After about 85km of pretty much non-stop riding with an occasional headwind and steep hill, I finally made it to Versailles. The queue went all the way out to the gates, and folded back on itself three times. Fortunately because I’m under 26 and from the EU I got in for free – but I still had to wait a good hour to get in!
Waiting in the queue, a Chinese family ahead of me wouldn’t stop taking photos; pictures of the queue, of each other, of the palace, of the floor. You name it, they had a photo of it from several angles. They all spoke Mandarin, but after about 50 minutes of waiting in the queue silently, one of them turned to me and said “where did you get the map from?”. Turns out the whole family live down the road from me in Islington, London. They used to live opposite my flat in Camden. What a small world!
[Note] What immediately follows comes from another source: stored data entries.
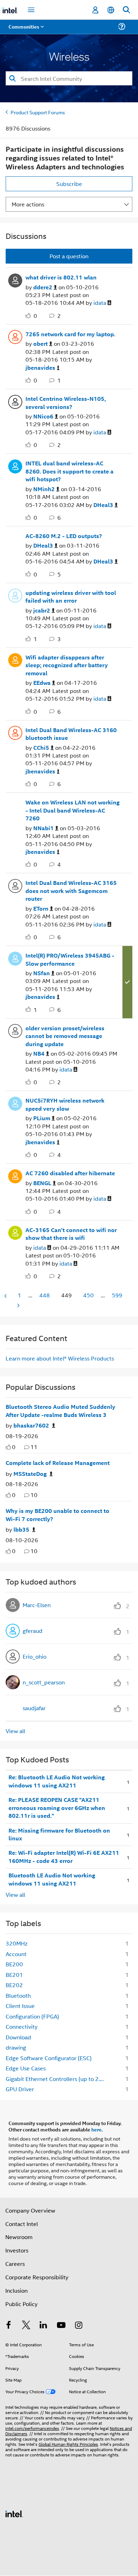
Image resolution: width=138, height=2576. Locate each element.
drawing (16, 2047)
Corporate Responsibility (36, 2277)
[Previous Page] (6, 1295)
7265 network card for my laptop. (70, 334)
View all (15, 1731)
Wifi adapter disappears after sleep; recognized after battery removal (66, 665)
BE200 (14, 1964)
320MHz (17, 1943)
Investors (16, 2250)
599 (117, 1295)
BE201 (14, 1975)
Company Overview (30, 2210)
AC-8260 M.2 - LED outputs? (63, 536)
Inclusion (16, 2290)
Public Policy (21, 2304)
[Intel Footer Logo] (14, 2513)
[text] (8, 1447)
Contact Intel (21, 2224)
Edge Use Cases (26, 2068)
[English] (110, 10)
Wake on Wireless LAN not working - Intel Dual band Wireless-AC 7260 (72, 810)
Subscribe (69, 184)
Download (18, 2037)
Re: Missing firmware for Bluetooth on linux (59, 1834)
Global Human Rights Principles (68, 2444)
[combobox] (69, 78)
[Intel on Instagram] (79, 2326)
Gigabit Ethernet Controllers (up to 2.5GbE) (57, 2079)
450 (88, 1295)
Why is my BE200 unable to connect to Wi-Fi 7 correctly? (57, 1515)
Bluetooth (18, 1995)
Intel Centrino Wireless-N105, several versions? (65, 403)
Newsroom (19, 2237)
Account (16, 1954)
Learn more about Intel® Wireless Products (60, 1358)
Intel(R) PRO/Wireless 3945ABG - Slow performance (69, 959)
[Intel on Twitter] (26, 2326)
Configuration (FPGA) (32, 2016)
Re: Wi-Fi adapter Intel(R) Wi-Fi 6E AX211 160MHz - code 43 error (63, 1857)
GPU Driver (20, 2089)
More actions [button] (28, 204)
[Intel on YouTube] (61, 2326)
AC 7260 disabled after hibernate (70, 1173)
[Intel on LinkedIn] (44, 2326)
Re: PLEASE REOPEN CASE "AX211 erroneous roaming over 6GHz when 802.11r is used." (56, 1808)
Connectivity (22, 2026)
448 (44, 1295)
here (96, 2129)
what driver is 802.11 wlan (61, 277)
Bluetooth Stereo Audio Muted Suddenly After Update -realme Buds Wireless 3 (60, 1411)
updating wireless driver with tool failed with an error (70, 597)
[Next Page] (18, 1305)
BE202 (14, 1985)
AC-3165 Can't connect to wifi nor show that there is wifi (71, 1234)
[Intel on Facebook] (8, 2326)
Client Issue (20, 2006)
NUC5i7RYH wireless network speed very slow (64, 1104)
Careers (15, 2264)
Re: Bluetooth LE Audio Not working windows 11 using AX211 (56, 1781)
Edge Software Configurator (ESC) (49, 2058)
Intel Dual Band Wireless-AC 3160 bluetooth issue (71, 734)
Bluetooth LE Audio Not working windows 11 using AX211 (51, 1879)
Finally we entered the magnificent building where we were given free audio tours. They were free for a reason and said nothing interesting. Eventually, after several strange rooms of busts of people that I had never heard of, I found the War Room: the Hall of Mirrors. This magnificent room was where the treaty of Versailles was signed in 1919 after World War 1. Many large chandeliers hung from the distant ceiling; accompanied with large floor length mirrors. Like every room in the Palace, the ceilings were decorated with incredible art-work. You could feel the importance of the room by standing in it. I stood there for a while, reflecting. Perhaps the treaty signed in that room caused the second world war. I felt shivers thinking about this.
I bumped into my Chinese friends again (both of the men were named “Gary”); I mentioned that I had cycled 650km from London over 6 days and I was continuing to Poland to complete a liberation path tour of Europe from the Second World War. all in all cycling 2000 km (1300 miles) within a month. Normally the response is “Wow!” or at least “I wish you good luck!”, “Bon courage!” as the French have told me. This time I only received an “OK” back. Nothing more; just an acknowledgement that they understood. Perhaps the challenge isn’t that unusual to the Chinese? Or they aren’t impressed easily!
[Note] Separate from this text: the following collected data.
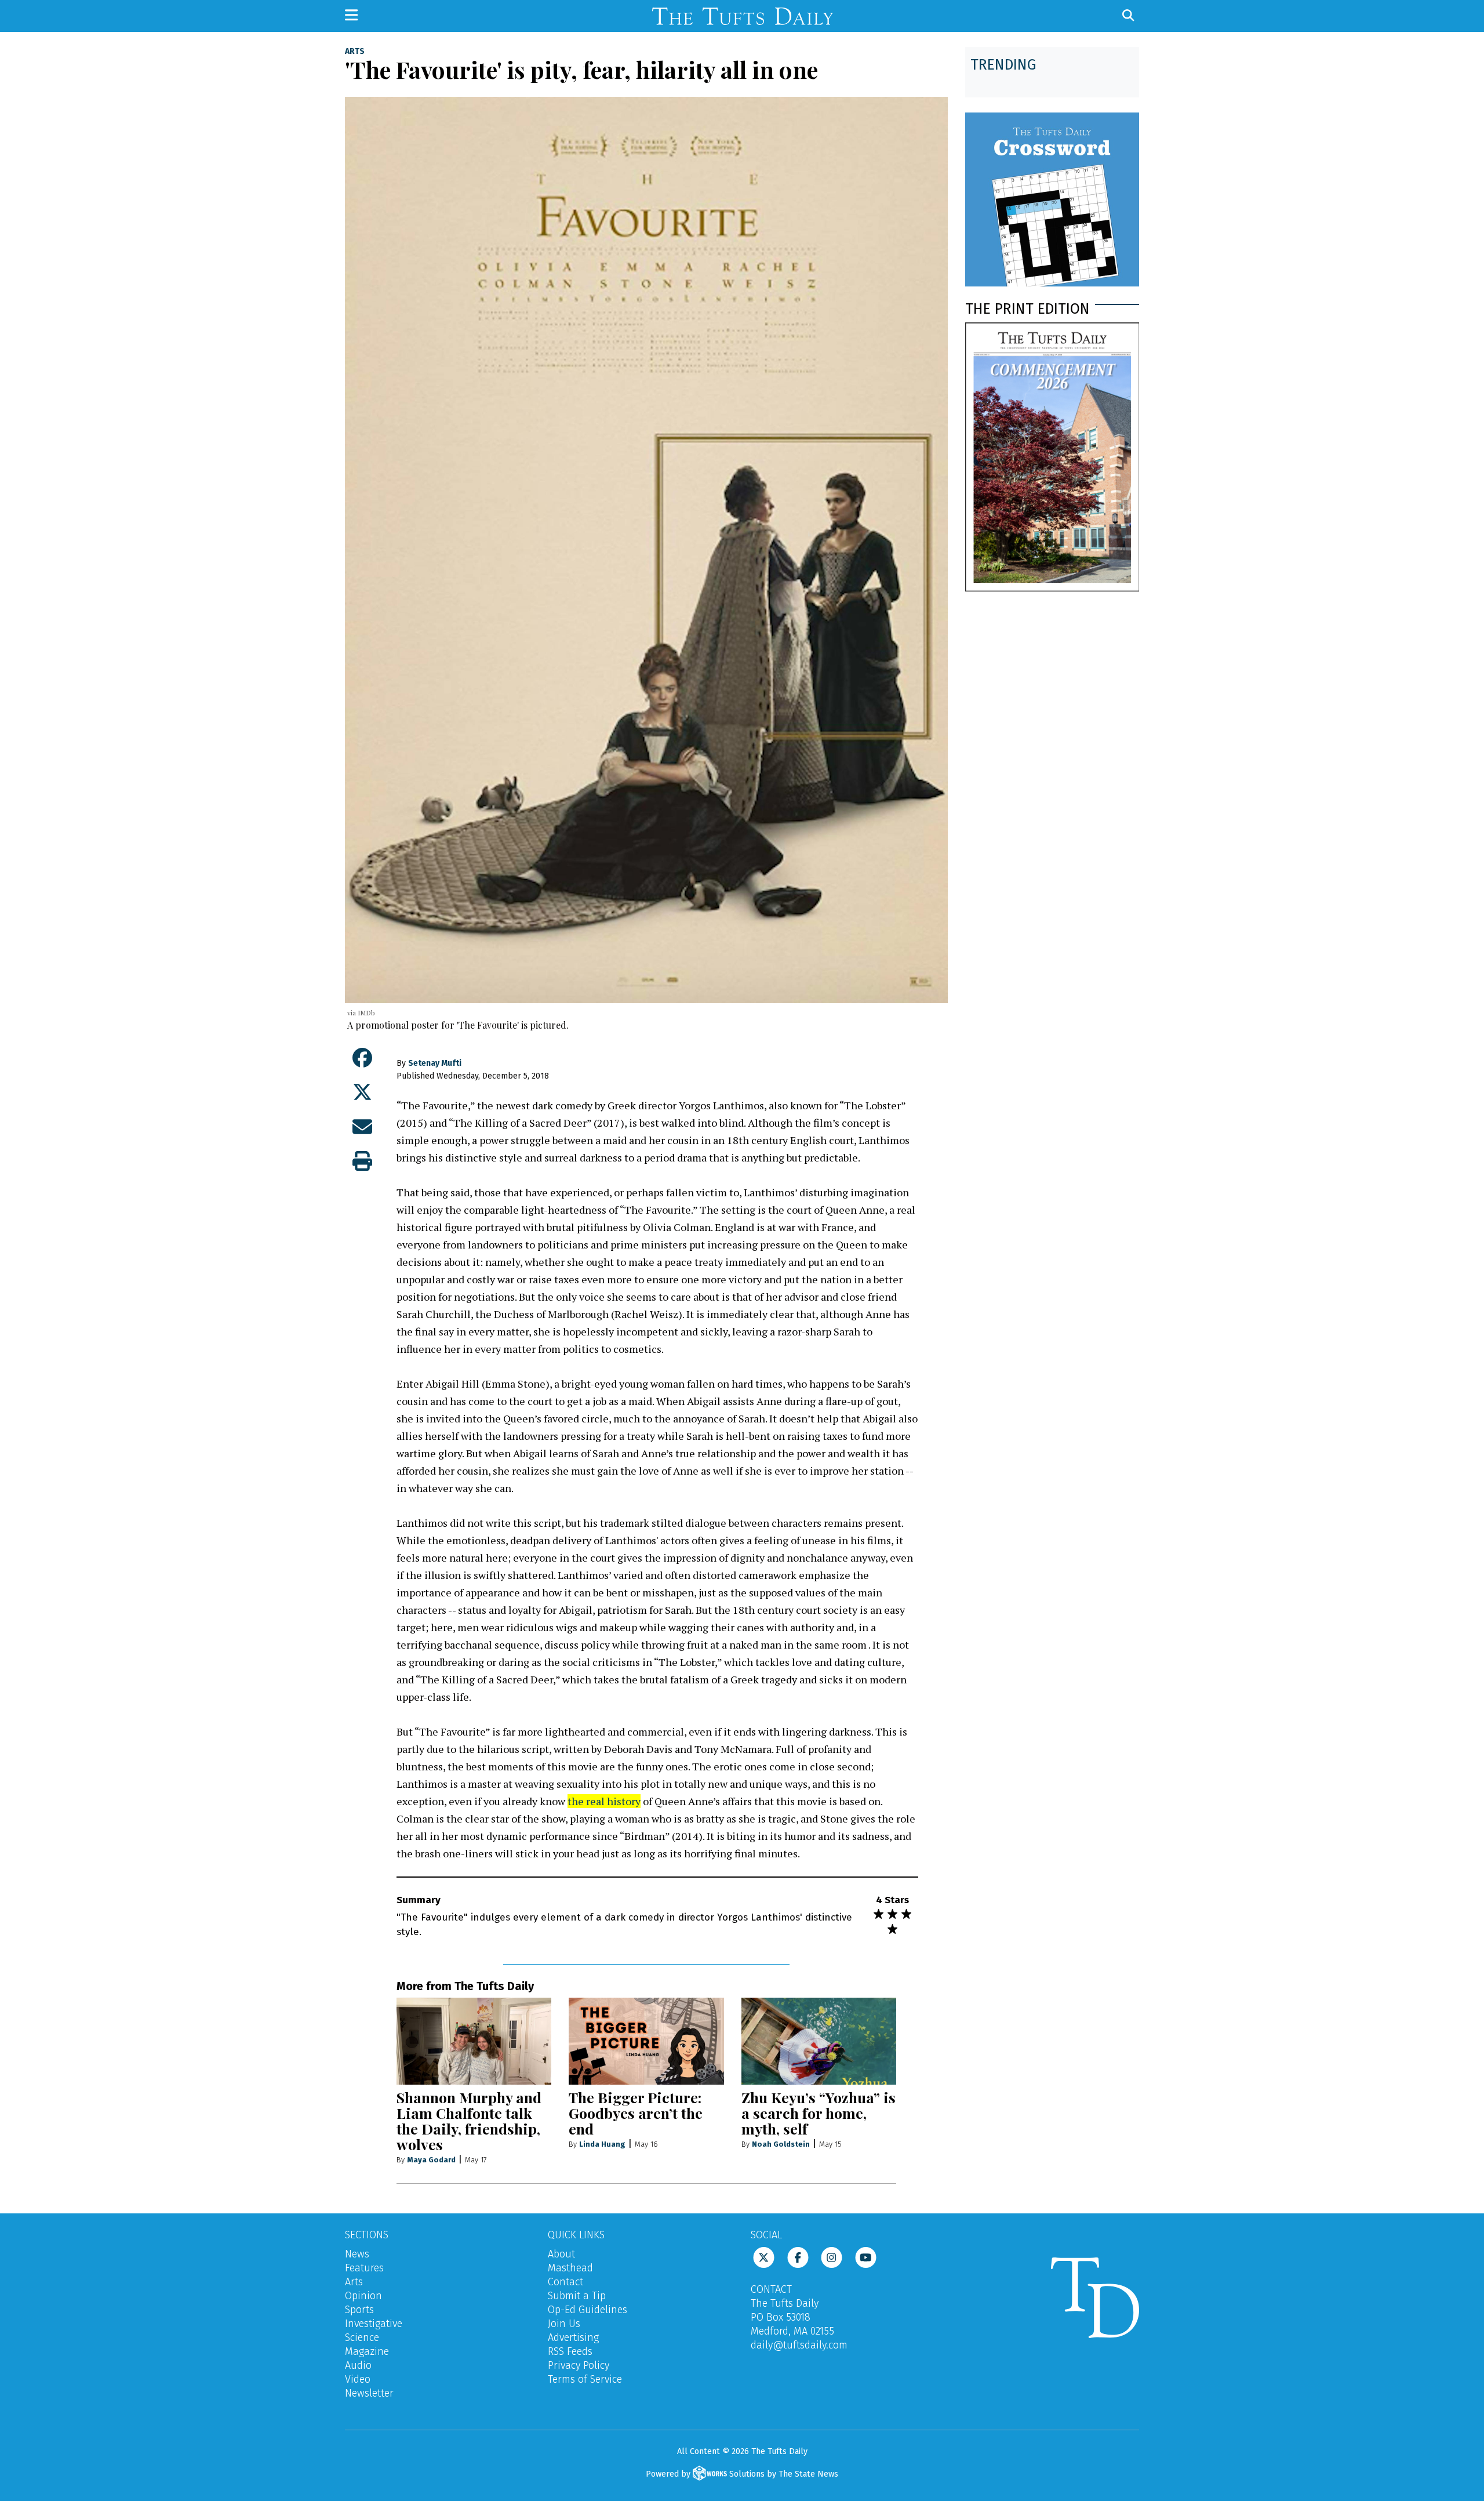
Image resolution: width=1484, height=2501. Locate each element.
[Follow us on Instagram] (832, 2256)
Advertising (573, 2337)
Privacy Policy (578, 2365)
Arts (355, 51)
The road at the end of the Palace led directly to the centre of Paris without any turns. After about 40 minutes of cycling I was at bottom of the Eiffel Tower. A policeman yelled at me not to roll through the red light whilst I gazed up at the landmark. Both of us couldn’t be bothered to do anything about this though, so I slowly moved past as he sat in his car.
Finally I reached the Trocadero for a showoff photo lifting the bike with one hand (without pannier bags); I was relieved to have a rest day tomorrow but proud to have made it this far in good shape. I have travelled a fair distance so far; but I also have a long way to go. Keeping in mind that the liberation of France was no where near the end of the war. The allies still needed to make it into the far reaches of Poland; approximately 1000 miles away.
This evening I walked around town with my Mum for a while; I spotted a small plaque on a wall which commemorated 700 children of the 18th District of Paris that were killed during the Nazi occupation.
Tomorrow I am going to visit the Musée de l’Armée to discover more about La Resistance in Paris. But first I plan to lie in and rest my lactic acid filled legs.